TRY IT: Write out the entries exactly, leaving out every picture.

DATA EXTRACTS:
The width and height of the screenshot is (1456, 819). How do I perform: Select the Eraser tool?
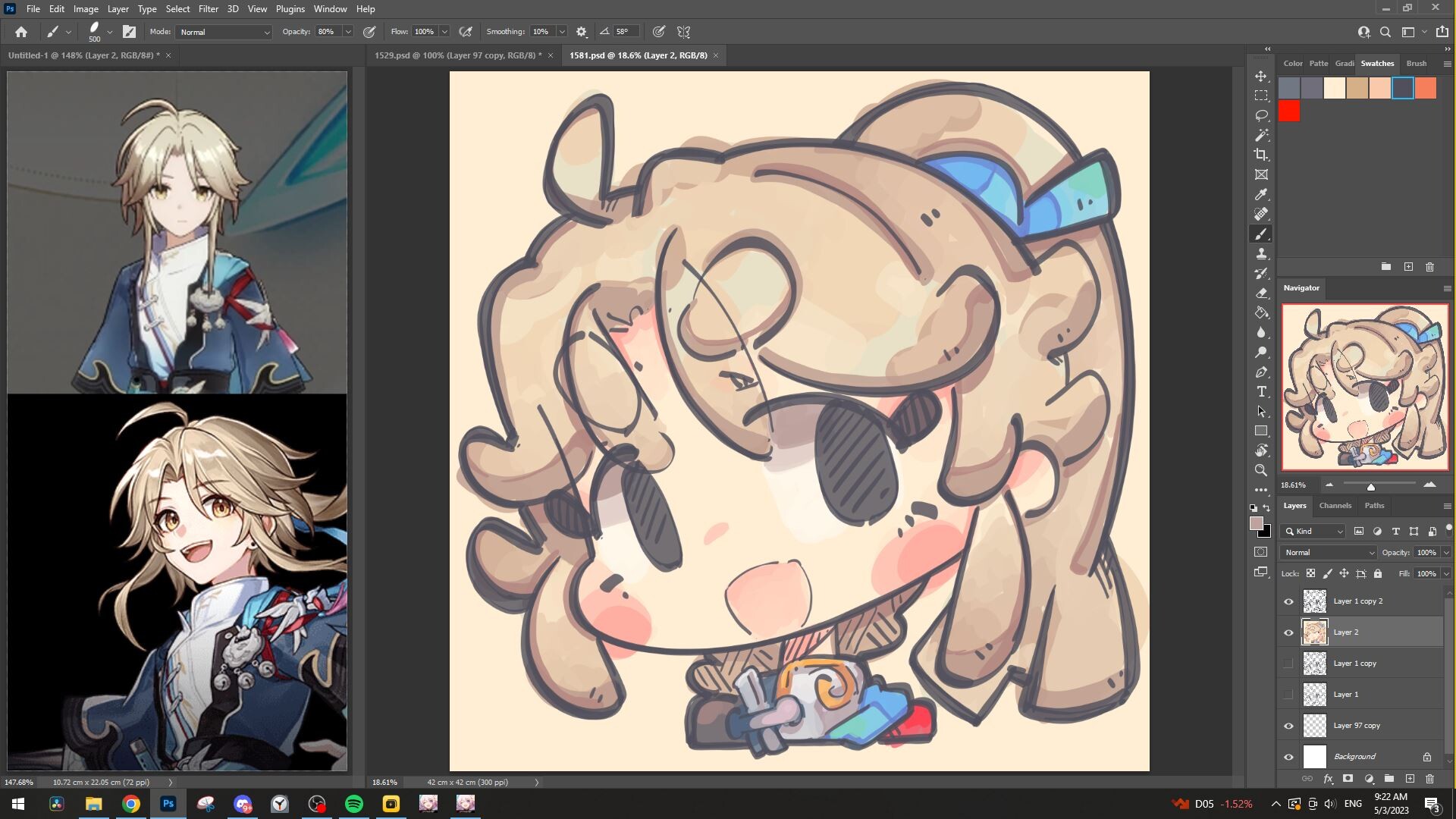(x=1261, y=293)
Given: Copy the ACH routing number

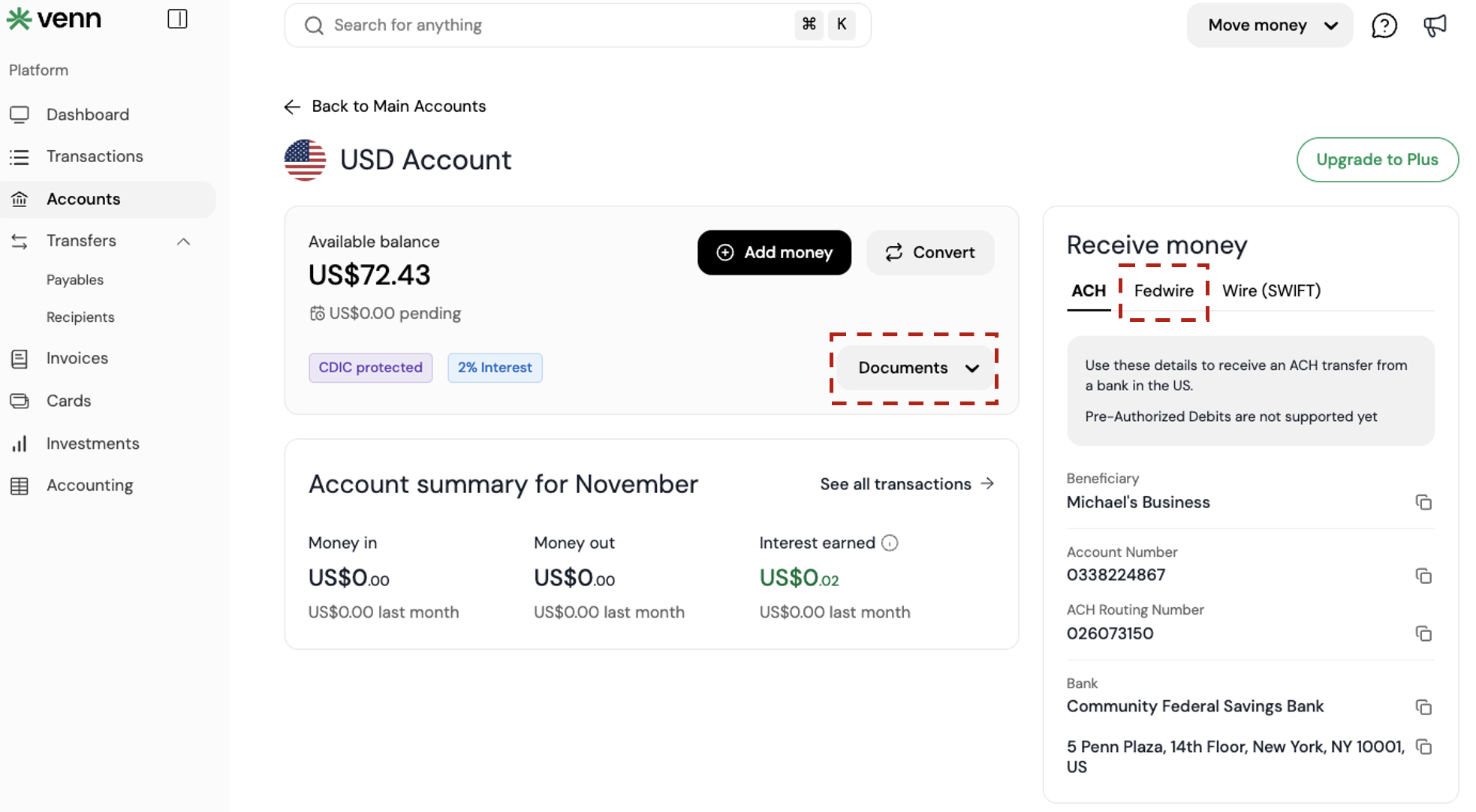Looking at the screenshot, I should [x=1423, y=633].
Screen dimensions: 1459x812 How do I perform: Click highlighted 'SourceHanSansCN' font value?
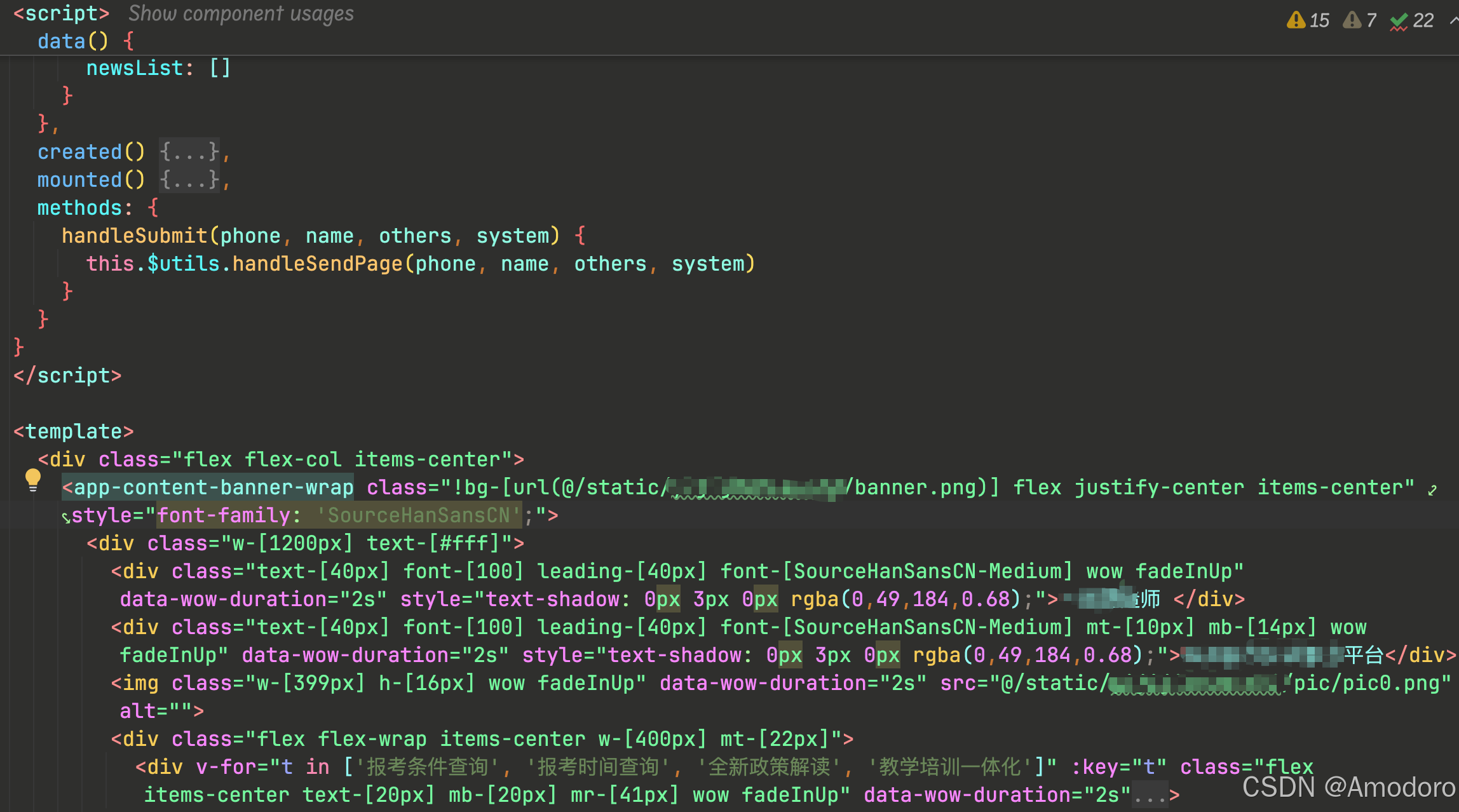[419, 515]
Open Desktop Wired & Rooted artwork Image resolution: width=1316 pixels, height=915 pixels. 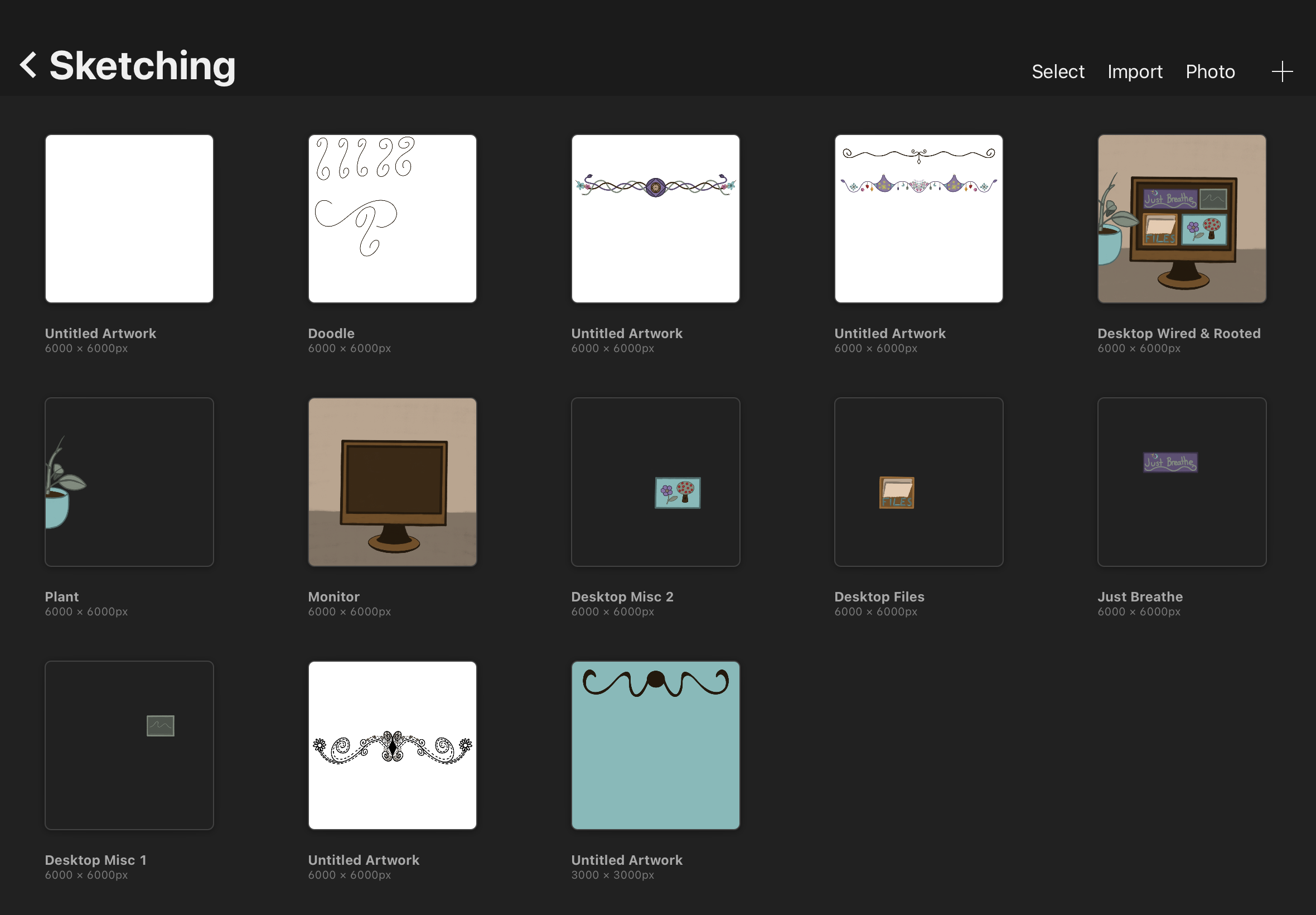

TASK RESPONSE:
The width and height of the screenshot is (1456, 819). How do I perform: Select the Eraser tool?
(x=1261, y=293)
Given: Copy the ACH routing number

Looking at the screenshot, I should [x=1423, y=633].
Screen dimensions: 1459x812 How do I perform: Click highlighted 'SourceHanSansCN' font value?
[419, 515]
Open Desktop Wired & Rooted artwork Image resolution: width=1316 pixels, height=915 pixels. 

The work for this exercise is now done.